→ TASK OBJECTIVE
Your copy should begin at the line containing "The width and" and end at the last line of the records; transcribe those lines exactly and leave out every picture.

(Stored data)
┌────────

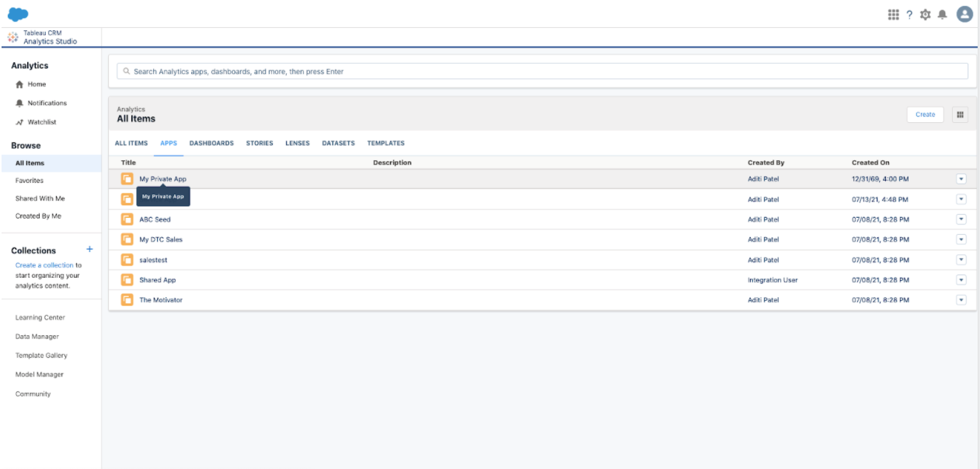
Task: Open row menu for The Motivator
Action: (x=961, y=300)
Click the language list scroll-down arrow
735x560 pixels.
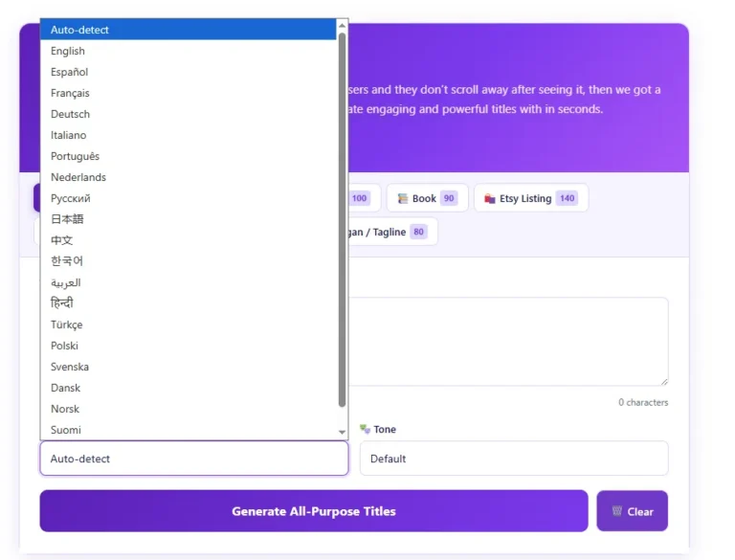coord(343,433)
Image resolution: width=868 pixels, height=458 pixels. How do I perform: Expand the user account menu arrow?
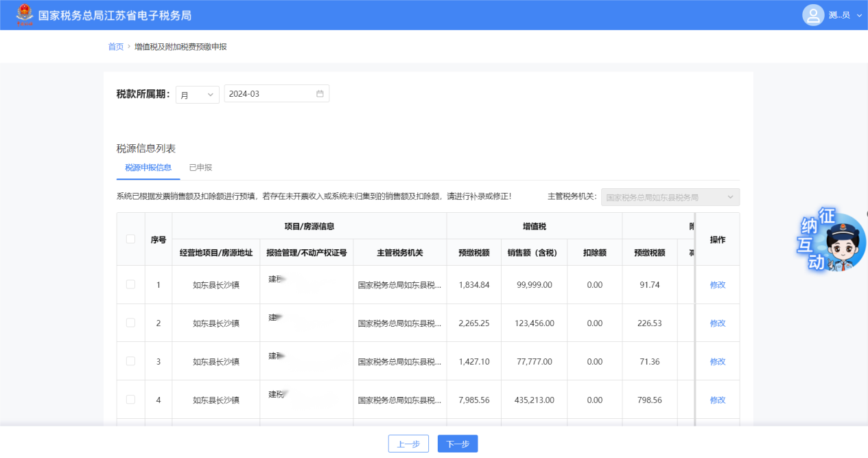coord(859,15)
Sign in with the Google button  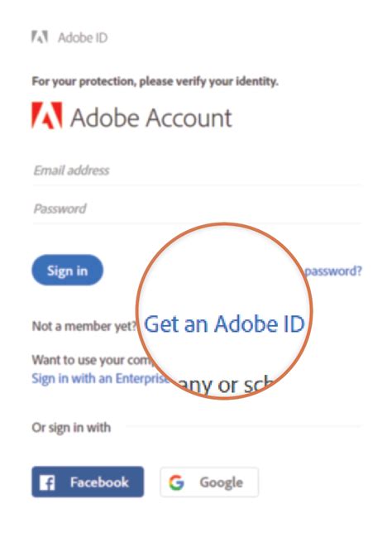coord(209,482)
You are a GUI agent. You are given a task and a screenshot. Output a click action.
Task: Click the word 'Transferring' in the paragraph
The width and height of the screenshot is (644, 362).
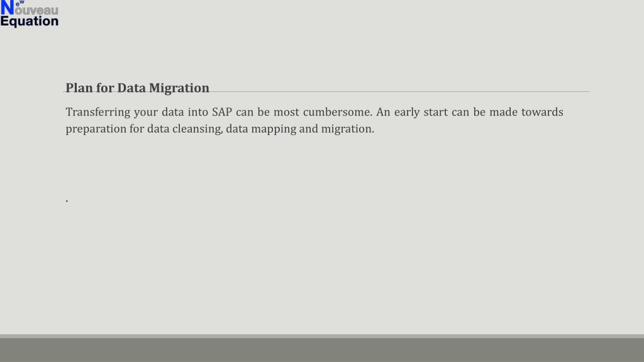click(x=97, y=112)
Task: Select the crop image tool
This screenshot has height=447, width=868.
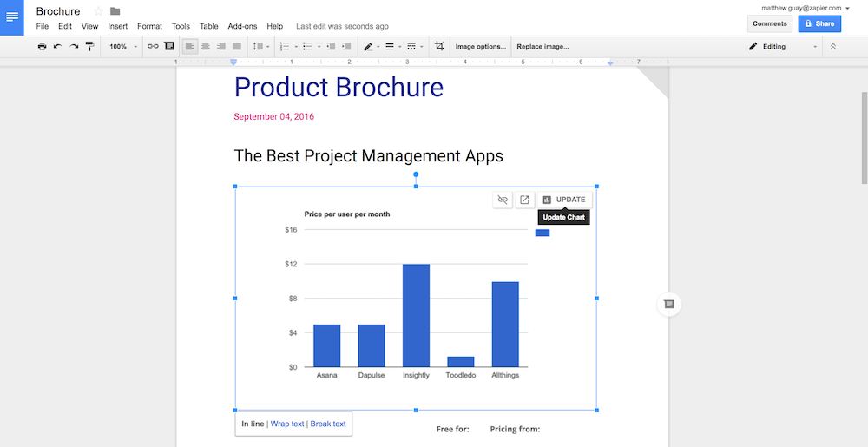Action: 439,46
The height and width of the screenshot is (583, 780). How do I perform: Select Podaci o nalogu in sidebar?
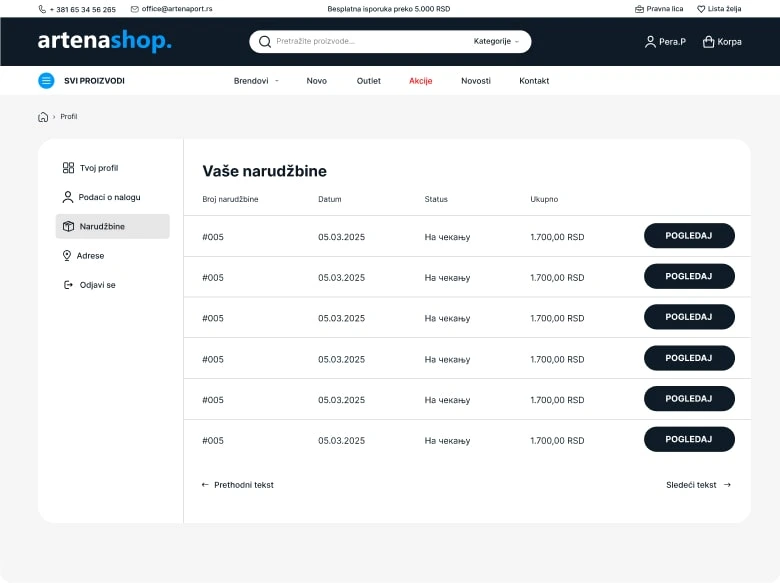109,197
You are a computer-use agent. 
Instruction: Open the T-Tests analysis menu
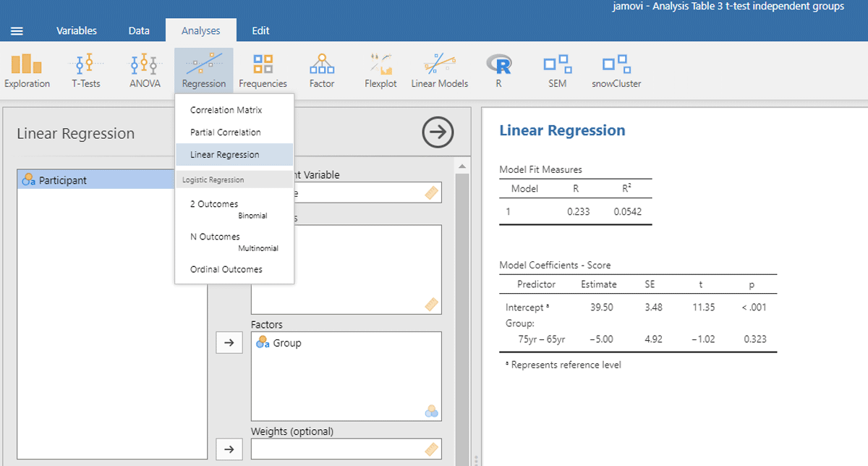tap(85, 71)
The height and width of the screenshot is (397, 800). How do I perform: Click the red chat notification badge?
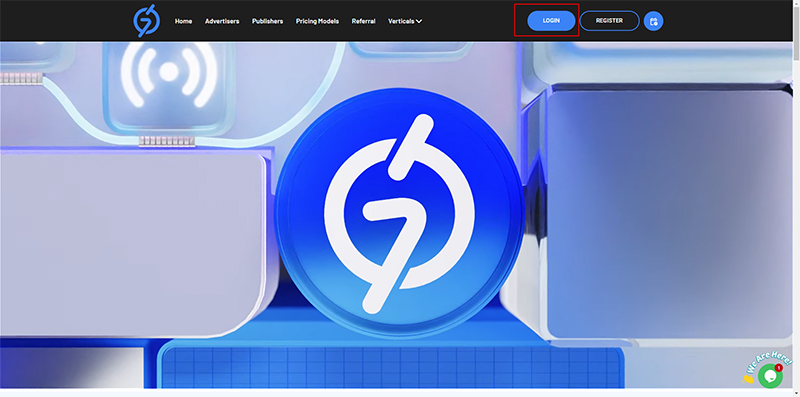779,367
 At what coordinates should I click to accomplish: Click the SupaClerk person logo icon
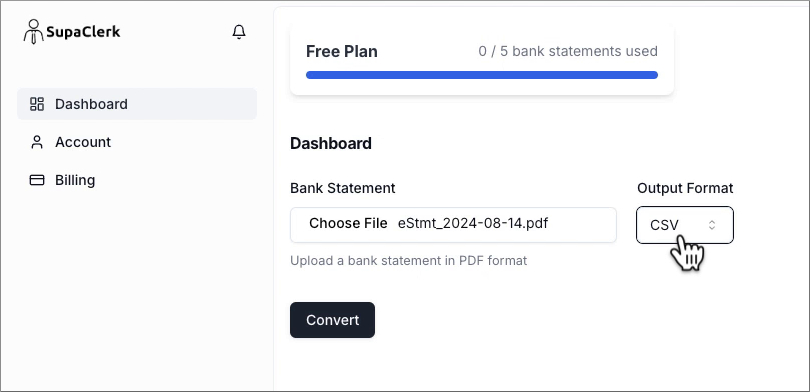pos(34,32)
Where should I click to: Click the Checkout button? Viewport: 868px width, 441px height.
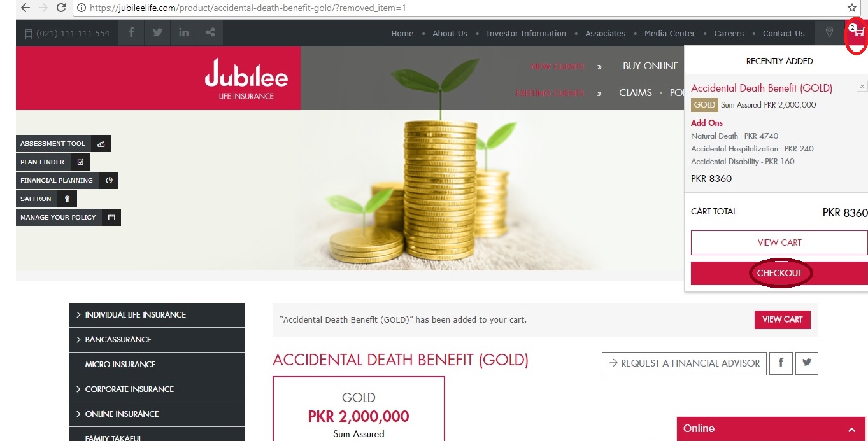point(779,273)
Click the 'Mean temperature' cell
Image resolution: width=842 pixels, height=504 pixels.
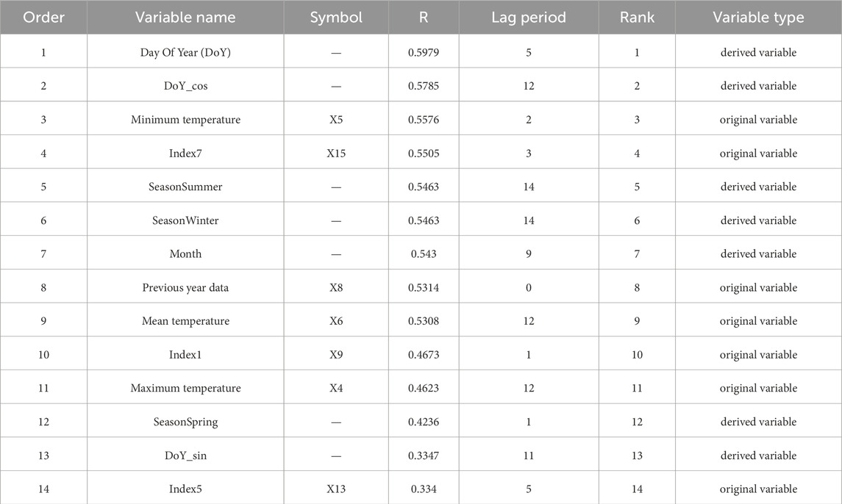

└────────

→ SOLUTION TO THIS EXERCISE
The width and height of the screenshot is (644, 362).
click(x=97, y=112)
Task: Select the crop image tool
This screenshot has height=447, width=868.
Action: 439,46
The height and width of the screenshot is (583, 780). How do I perform: Select Podaci o nalogu in sidebar?
109,197
You are a computer-use agent. 
Instruction: Open the T-Tests analysis menu
tap(85, 71)
The height and width of the screenshot is (397, 800). How do I perform: Click the red chat notification badge?
779,367
 At what coordinates should I click to accomplish: Click the SupaClerk person logo icon
pos(34,32)
Where should I click to: Click the Checkout button? Viewport: 868px width, 441px height.
point(779,273)
Click the 'Mean temperature' cell
Image resolution: width=842 pixels, height=504 pixels.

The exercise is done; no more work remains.